[LISTED RECORDS]
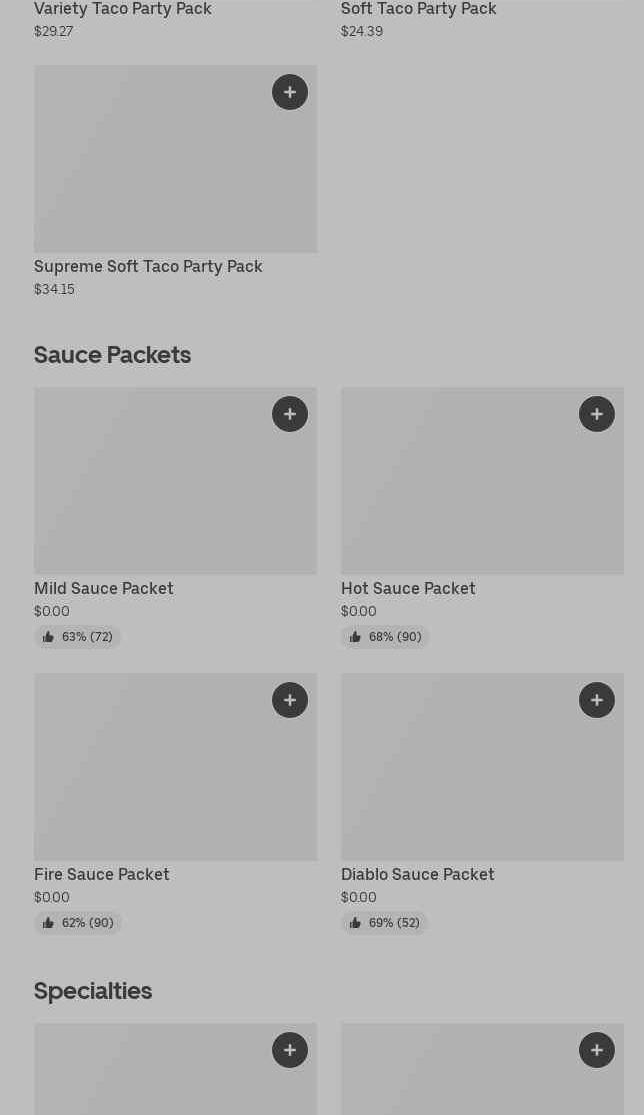Screen dimensions: 644x1115
Task: Select the Fire Sauce Packet title
Action: coord(102,875)
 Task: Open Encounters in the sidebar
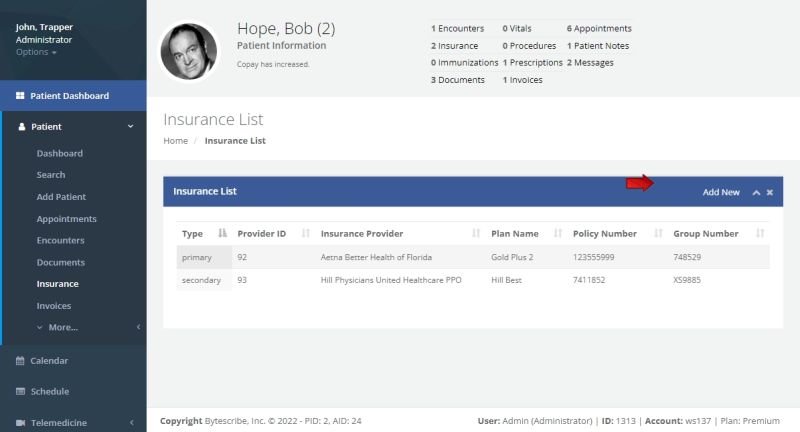tap(60, 240)
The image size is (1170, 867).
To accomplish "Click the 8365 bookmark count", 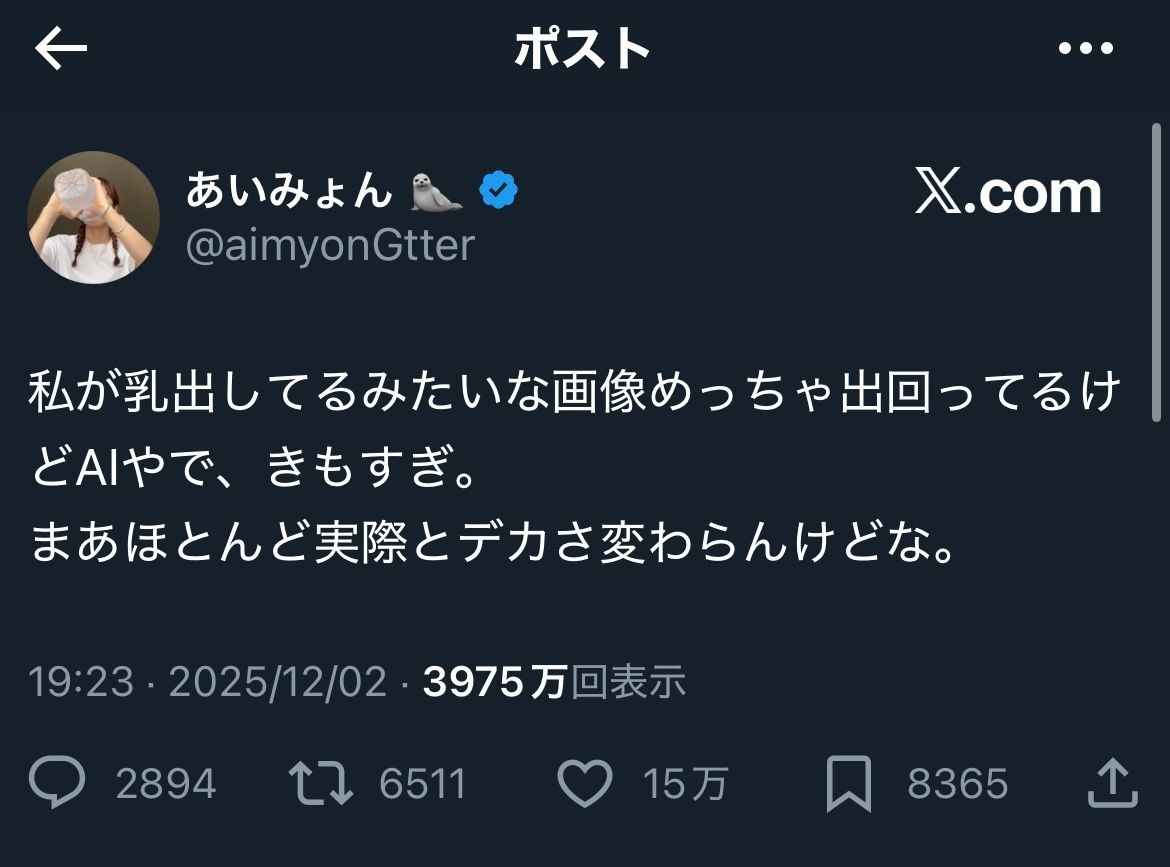I will click(957, 784).
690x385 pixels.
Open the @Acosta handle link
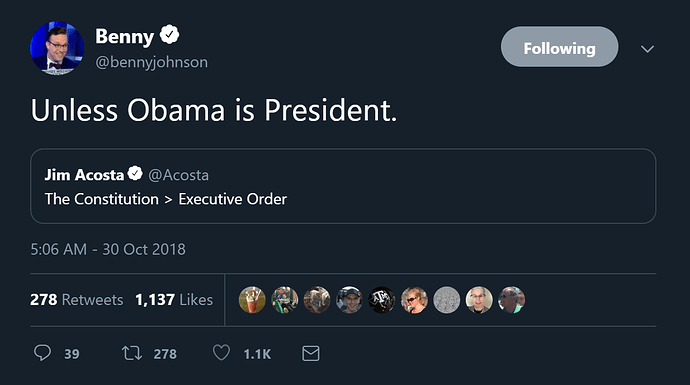[x=179, y=175]
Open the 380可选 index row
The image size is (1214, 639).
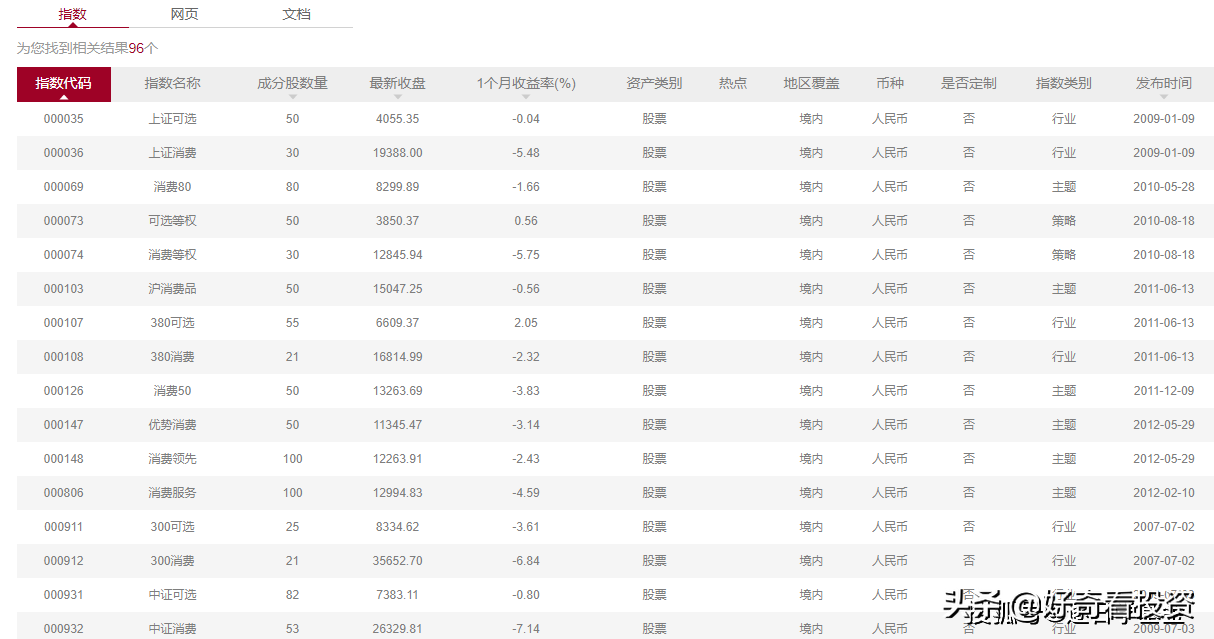tap(172, 323)
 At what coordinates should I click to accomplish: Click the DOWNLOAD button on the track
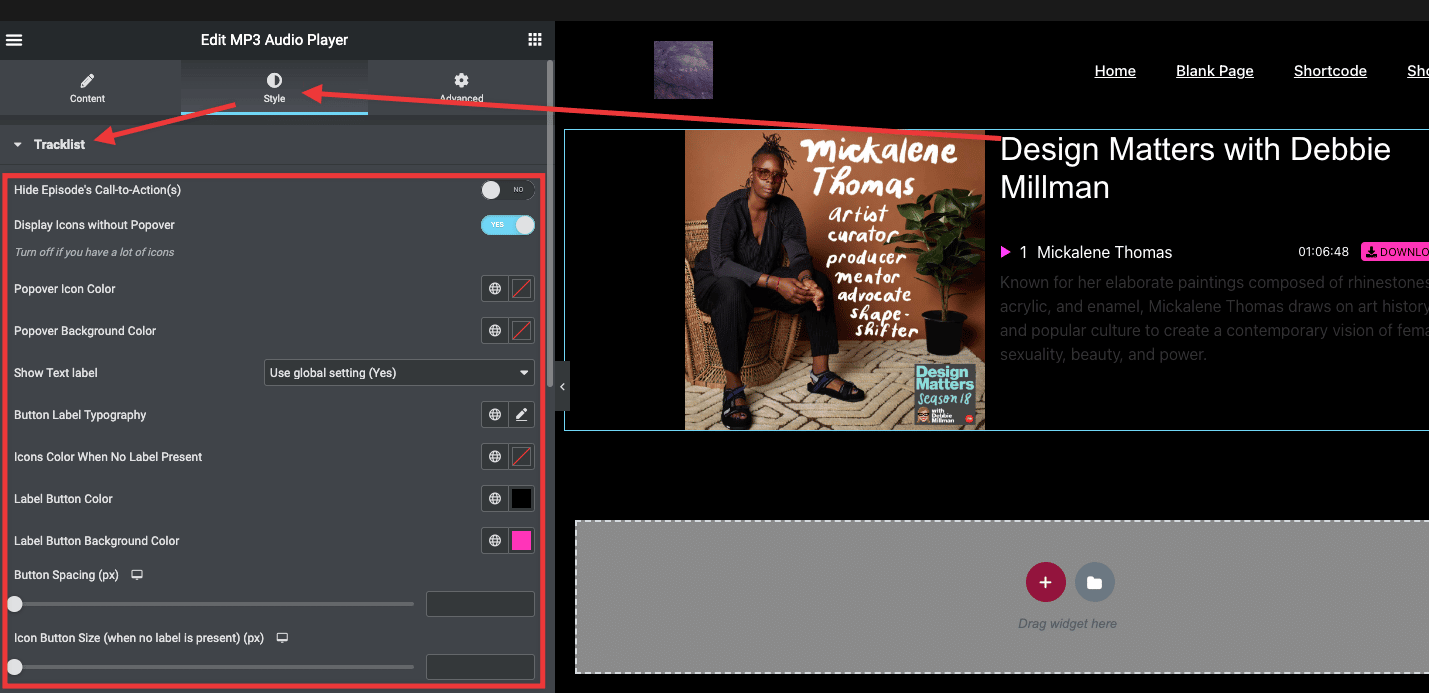pyautogui.click(x=1399, y=251)
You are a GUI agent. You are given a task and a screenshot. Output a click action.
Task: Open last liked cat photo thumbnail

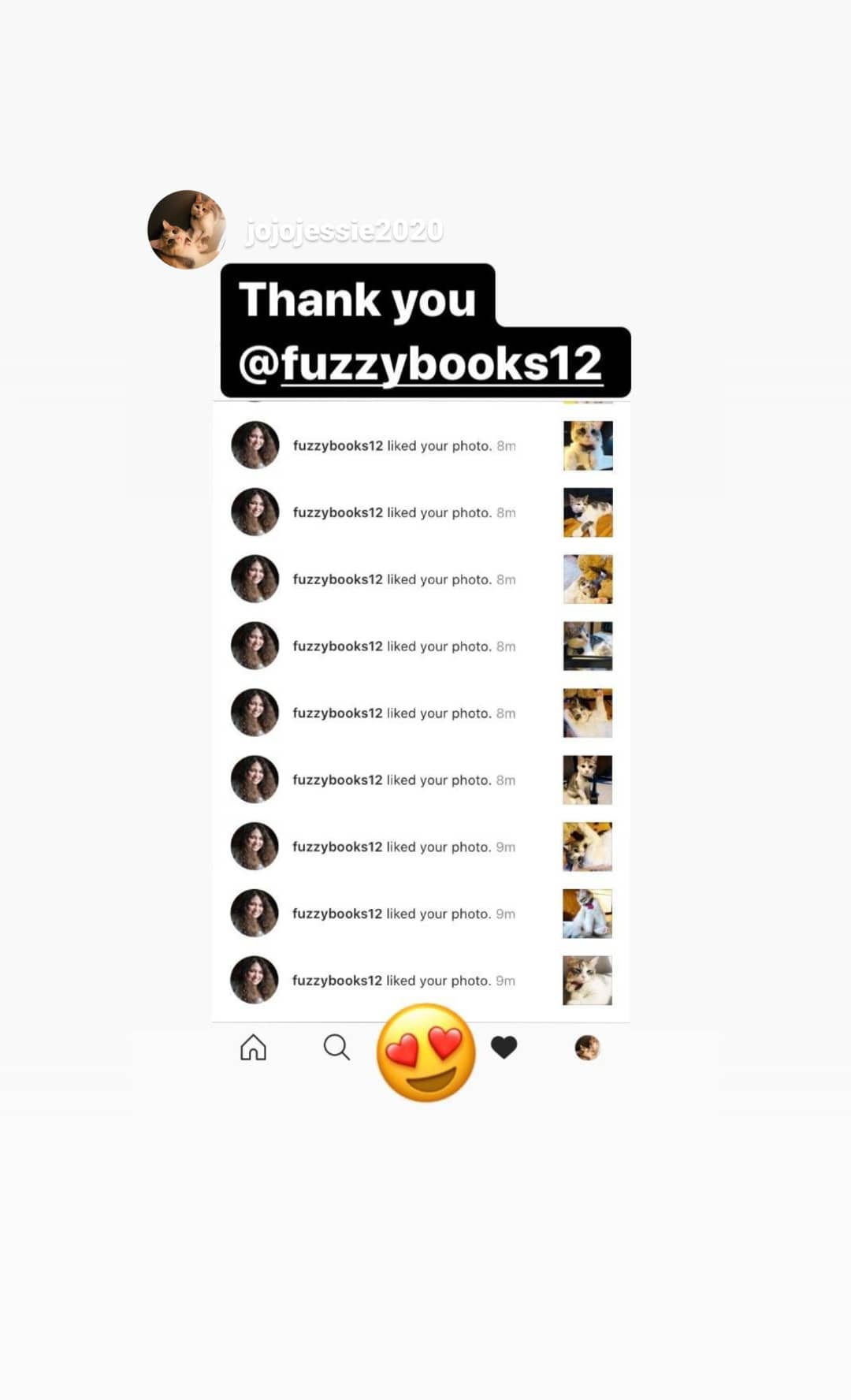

[INSTRUCTIONS TO FOLLOW]
Only the lines from the one containing "You are a GUI" through the final line of the data are to be written out, exactly as they stand and without pictures.

[ANSWER SECTION]
You are a GUI agent. You are given a task and a screenshot. Output a click action.
Task: Open last liked cat photo thumbnail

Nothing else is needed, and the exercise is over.